Re that “consenting adults”, nobody’s business but theirs, etc, Andrew, don’t forget he arranged a tryst in DC with a hooker from NY:
The governor’s alleged conduct may have violated the Mann Act, which forbids the transportation of prostitutes across state lines for the purposes of sex.
Mr. Spitzer’s role in procuring the train ticket could tempt any of the several federal prosecutors based between New York and Washington to try to charge the governor with conspiring to violate the Mann Act. The law, from 1910, was also known as the “White-slave traffic act,” and is rarely used anymore.
“If they indicted him some place for that, that’s a disgrace,” a prominent defense attorney, Edward Hayes, who is not connected to the case, said. “For what, paying for the train ticket? Come on, leave the guy alone.”

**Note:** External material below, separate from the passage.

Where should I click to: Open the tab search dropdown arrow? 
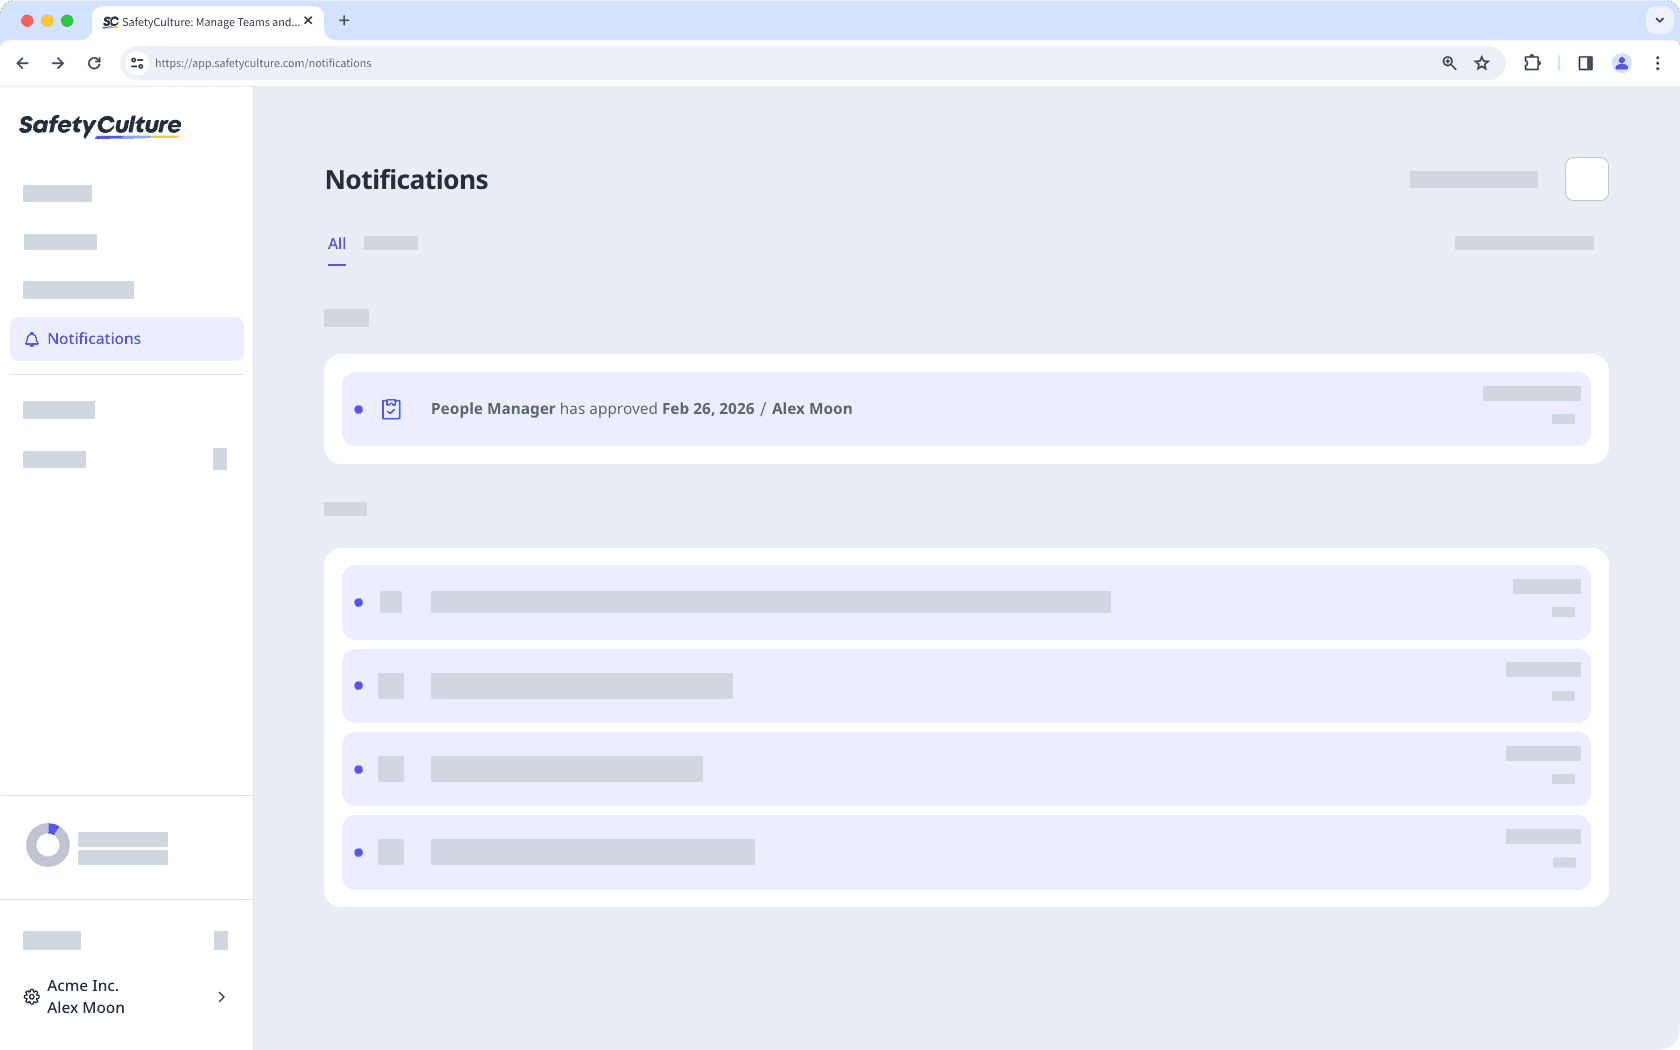click(x=1659, y=20)
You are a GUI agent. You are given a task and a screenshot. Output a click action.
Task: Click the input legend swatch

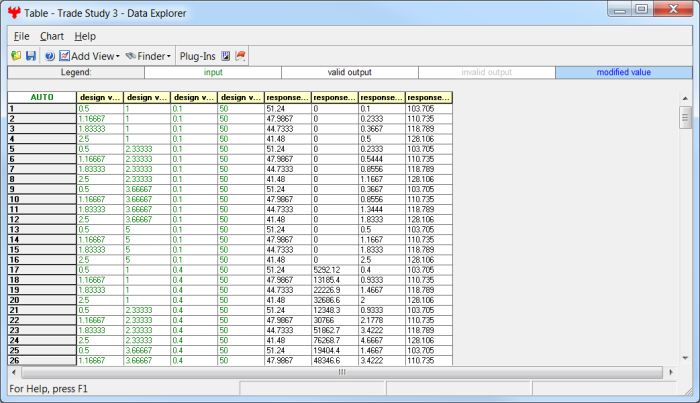(x=213, y=72)
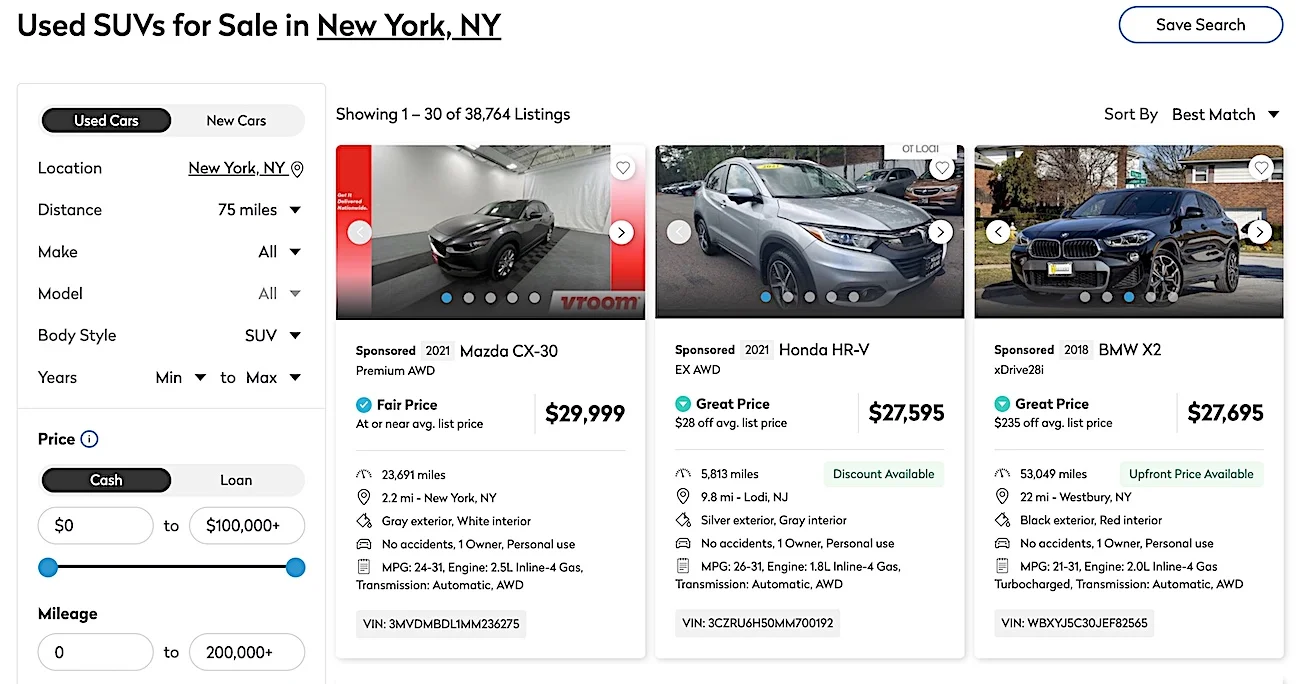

Yeah, but this guy never left anyone alone and contributed mightily to one of the worst trends in American justice: the metastasization of narrowly drawn laws into all-purpose blunt instruments. My friend Conrad Black, charged with “racketeering”, and convicted of ”obstruction of justice” by a law hitherto only used extra-territorially for witness-tampering, is merely one of the more prominent victims of the Spitzerization of federal prosecution. Almost every white-collar federal offense – wire fraud, mail fraud – boils down to “paying for the train ticket”.